━━ 元の文書
教職員時代、特別支援学級の授業補助に入り、情緒さんのクラスをみていたときの話だ。
いくつ目かの学校は比較的大きく、特別支援学級は、知的障がいのクラスと、それを伴わない“情緒さん″のクラスに分かれていた。



情緒さんのクラスには、AD/HDをはじめ、自閉症スペクトラム、どちらも重複する子、LD(学習障がい)、軽度な知的障がいとそれらを重複する子、診断名がハッキリつかない子たちが居た。
普通の公立の中学校なので、診断名はついていても比較的“軽め″の生徒が多いのが特徴だ。



ある時、AD/HDの特性が極めて強い生徒が放った言葉が印象的だった。

『頭の中が映画の早送りみたいなの、だからワーッてなるの!』

日常生活が映画の早送りみたいに見えたら、それは大変忙しく苦しいだろう。
物事に集中する前に注意が散漫してしまう。
映画の早送りの画像が、常に頭の中を流れているとしたら、それはとてもしんどいだろう…よく叫びよく暴れる子であったが、それをなだめるのが私の業務であった。

忘れ物が多い事もあり、メモをとるよう促したり、大きな字で書いた表を教室に貼り、目で見て分かりやすいように工夫した。
(これらは特別支援の免許状を取る際の勉強で学んだ事で、とても有効だったので私自身も心当たりがあり、すぐメモを取る癖をつけた)
━━━━
▸ 練習課題:
(A) 特別支援学級についての文章を読み、次の問いにそれぞれ答えなさい。
(i) 情緒さんのクラスは、どの障がいを伴わないクラスとされているか。
(ii) AD/HDの特性が極めて強い生徒は、頭の中を何のようだと言ったか。
(iii) 目で見て分かりやすいように、教室に何を貼ったか。
(B) 特別支援学級についての文章を、最後の一文の後から書き継ぎなさい。
━━ 利用できるデータ
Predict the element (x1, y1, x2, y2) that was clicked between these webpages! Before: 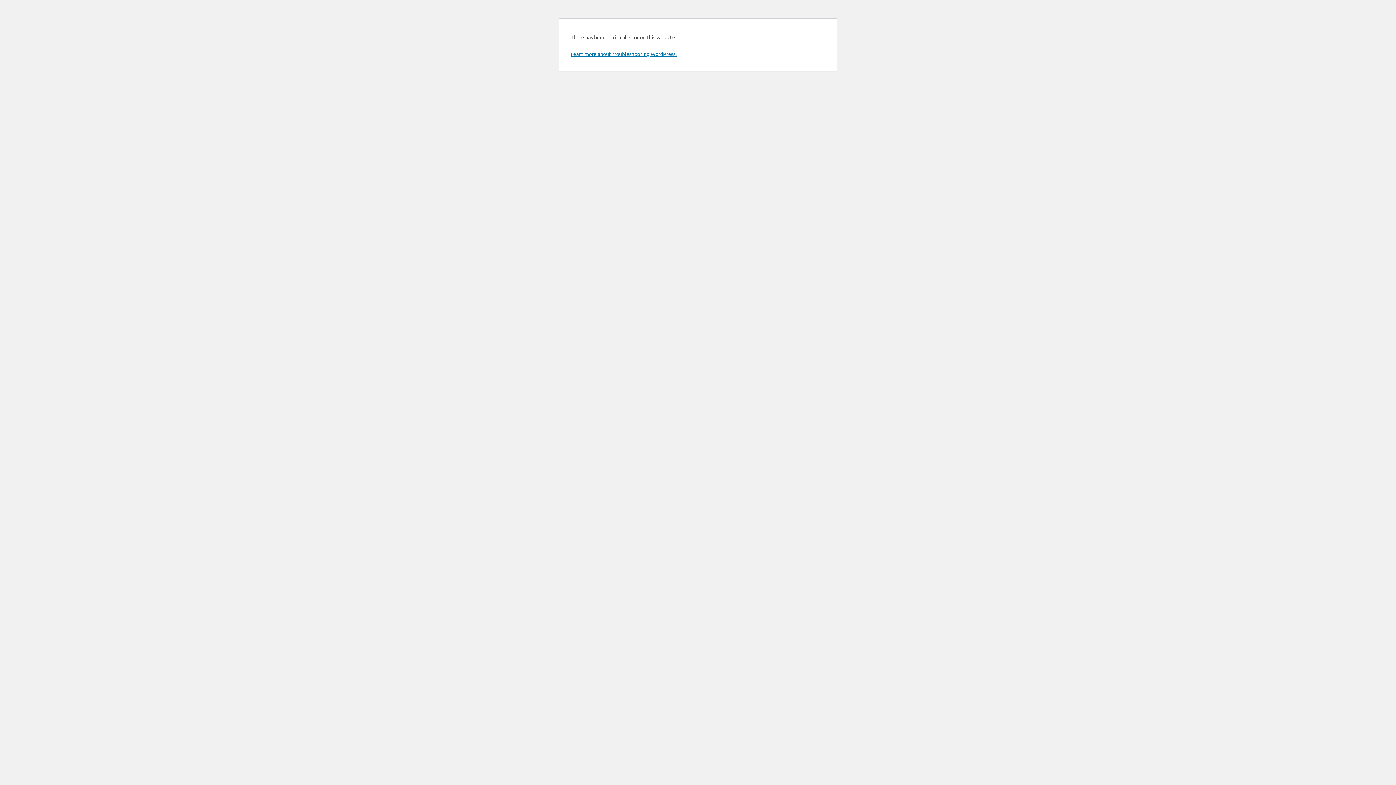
━━━━
▸ 課題の解答:
(A)
(i) 知的障がい
(ii) 映画の早送り
(iii) 大きな字で書いた表

(B)
またある時、情緒さんのクラスでは、生徒たちの学年や持ち合わせる特性も種類が違うので、各々が違う課題プリントを解いていた時の事だ。
確か国語の授業中であった。


学力の高い自閉症スペクトラムの生徒が、授業中いきなりこんな事を私に問いかけてきた。

『先生!俺はたまに石みたいに動けなくなる事があるんですけど、そういうヘンなところがあるから、こんなワケのわかんねー奴らと一緒にこのクラスに閉じ込められているんですか?』


そこに居た数名の生徒と、担任と補助で入っていた私含む全員が、一瞬にして彼の発した言葉に凍りついたのは言うまでもない。

そんな時はすぐに
『今はその話をする時間ではありません、ハイ、プリントの続きしよっか!』と彼に答えた。
授業中、関係のない話題が出た時は、だいたいそうするようにしている。


が、彼の発したその言葉を他の生徒たちも敏感に感じ取っていた。


『おい、今頭がオカシイって言っただろ、お前の方が頭オカシイんだよ!』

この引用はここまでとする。